= Katsuhiko Oku =

Japanese diplomat (1958-2003)

Katsuhiko Oku

Katsuhiko Oku (奥 克彦 Oku Katsuhiko, 3 January 1958 – 29 November 2003) was a Japanese diplomat who played rugby for Oxford and Waseda University. In Britain he was known as "Katsu".

== Character and life ==
A very popular and dynamic personality, he later became a diplomat and was sent from the Japanese embassy in London to Iraq where he was killed by unknown assailants with his colleague Masamori Inoue and their Iraqi driver when their car was ambushed on 29 November 2003 near Tikrit. He was promoted posthumously to ambassador in recognition of his work by the Japanese foreign ministry (Gaimusho).

Oku made a point of visiting many countries and finding out what the local people wanted. He saw it as the first duty of a diplomat.

Since 2004 an Oku Memorial Trophy has been contested annually in Richmond, London by the Kew Occasionals club (founded by Katsu Oku's good friend Reg Clark), London Japanese RFC and some Japanese teams. (See RFU's official newspaper Touchline, February 2007 issue).

[Items listed in a dataset]
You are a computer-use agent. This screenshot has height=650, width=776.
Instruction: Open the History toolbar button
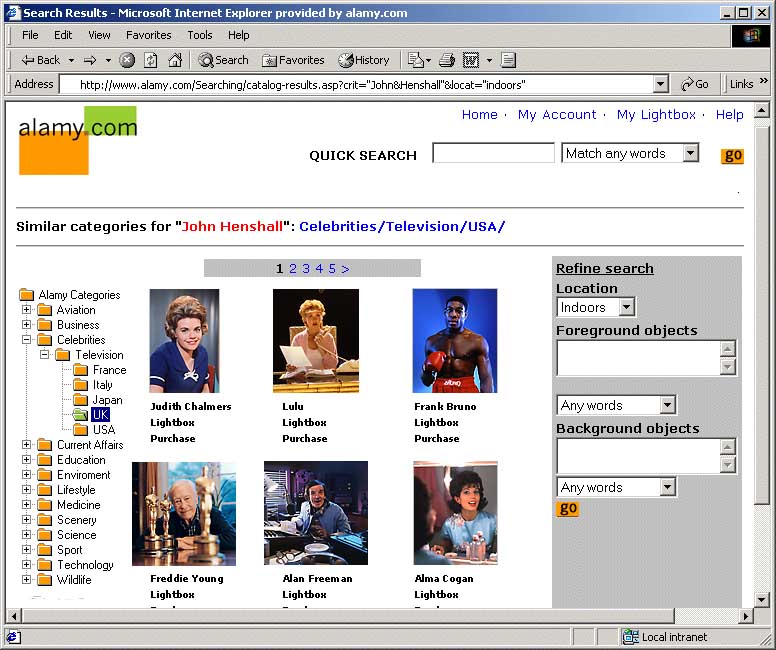click(364, 60)
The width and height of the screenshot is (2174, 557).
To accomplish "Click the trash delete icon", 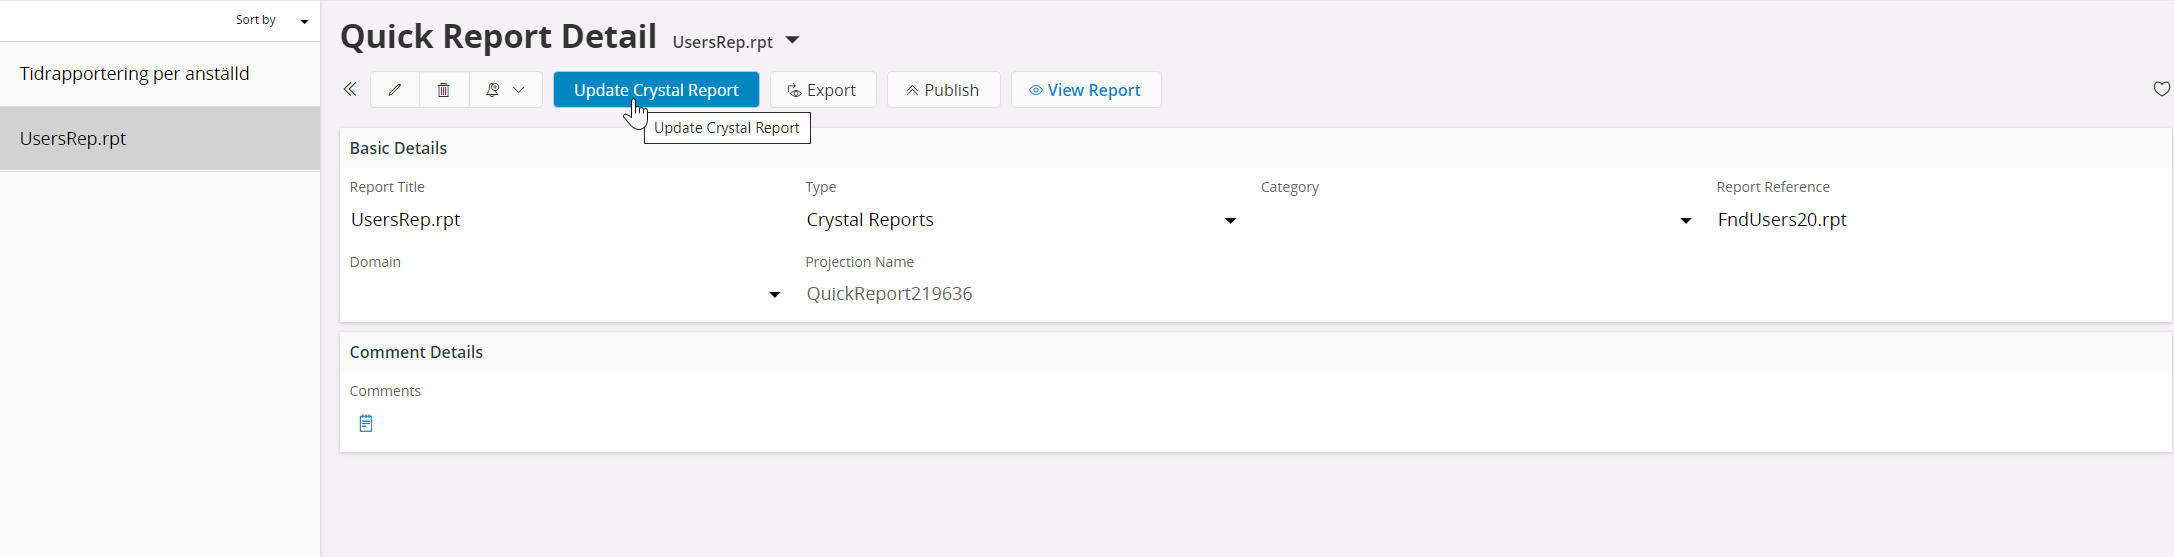I will 443,90.
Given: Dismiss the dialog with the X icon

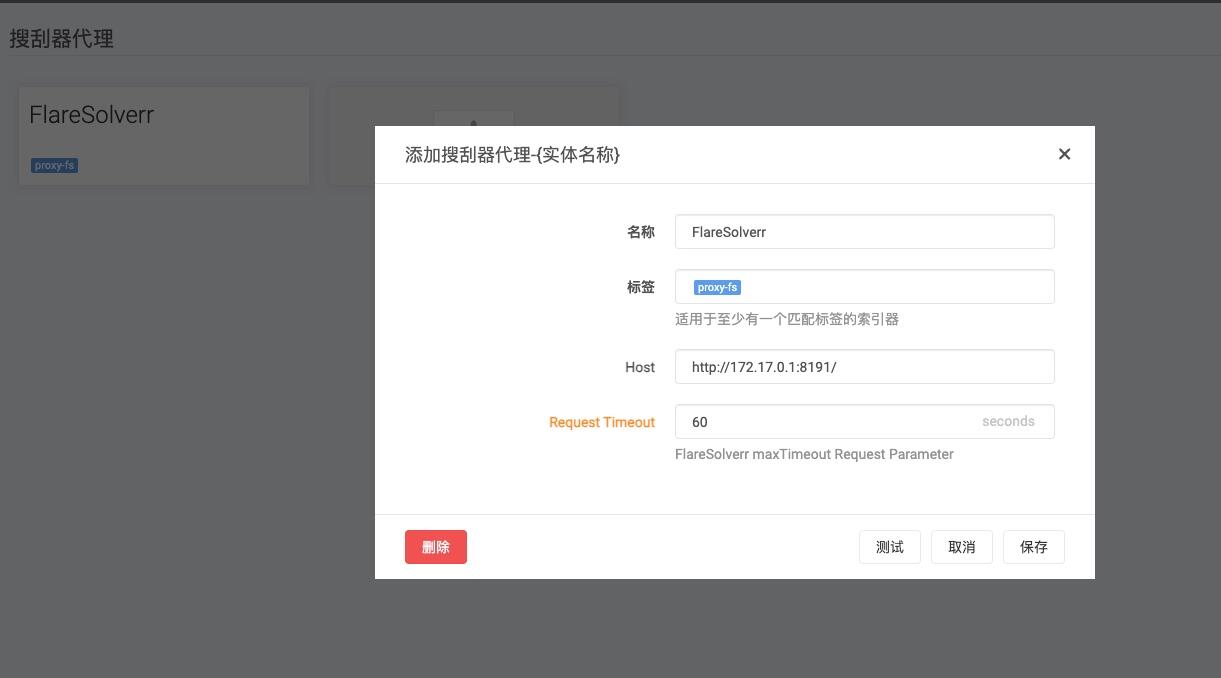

PROBLEMS AND TASKS:
(1) Find each line of the listing that contains the word "screenshot" and copy those lines.
(2) Carry on the article about Katsuhiko Oku, starting right after its last sentence.

SOLVED TASKS:
(1)
You are a computer-use agent. This screenshot has height=650, width=776.
The width and height of the screenshot is (2174, 557).

(2)
== Charitable fund ==
A charitable fund has been set up in his name for the children of Iraq and a collection at the 2004 Oxford-Cambridge Varsity Match went towards that fund. Proceeds from the recent game in Japan between Waseda and Oxford (which Waseda won for the first time ever) also went to the fund, and the game was called the Katsuhiko Oku Memorial match. It was played on 20 September 2004 and Waseda won 25-9. The average weight of the forwards was Oxford 107 kg, Waseda 99 kg. The record now stands at one win, one draw and ten losses.

Katsuyuki Kiyomiya, the coach of Waseda's highly successful rugby team 2001–2006, was a friend of Mr. Oku, and is a trustee of his memorial fund in Japan. Together they invented a slogan "ULTIMATE CRUSH".

== See also ==
- Anglo-Japanese relations
- Japan Rugby Football Union
- List of unsolved murders (2000–present)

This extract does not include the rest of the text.